Proportional attribution — quantifying how much a creator’s work shapes AI outputs — is the only way to ensure fairness. Think of it like this: handing someone loose change after they’ve designed and built your home isn’t recognition; it’s an insult. True attribution values the creator’s full impact and ensures everyone — artists, songwriters, labels, and publishers — gets their fair share.

Lessons from the Visual World

Visual artists have already seen what happens when attribution is an afterthought. Their unique creations were scraped, repurposed, and turned into raw material for AI systems — with no credit, compensation, or control. One-time, flat fees became their consolation prize as the technology evolved to no longer need them.

The result? Many were erased from their own creative ecosystems. The music industry is at risk of repeating this mistake.
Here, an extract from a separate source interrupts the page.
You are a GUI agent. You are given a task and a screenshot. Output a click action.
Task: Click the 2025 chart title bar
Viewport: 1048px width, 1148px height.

Without proper attribution systems, musicians and, in particular, songwriters could be reduced to invisible scaffolding, fueling AI’s rise while losing their seat at the table.

The Self-Regulation Trap

Here’s the problem: AI companies often try to handle attribution themselves. They create the rules, measure influence, and decide payouts — all while profiting from the results. It’s like asking the fox to guard the henhouse. Even with the best intentions, bias is inevitable.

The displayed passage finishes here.